===== DATA RECORDS

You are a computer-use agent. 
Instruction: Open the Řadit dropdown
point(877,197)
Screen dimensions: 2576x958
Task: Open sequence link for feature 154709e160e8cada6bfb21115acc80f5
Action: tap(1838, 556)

==========

-- WORK ORDER --
Take the entries and copy them out exactly.

-- FINISHED TASK --
You are a computer-use agent. 
Instruction: Open the Řadit dropdown
point(877,197)
Screen dimensions: 2576x958
Task: Open sequence link for feature 154709e160e8cada6bfb21115acc80f5
Action: tap(1838, 556)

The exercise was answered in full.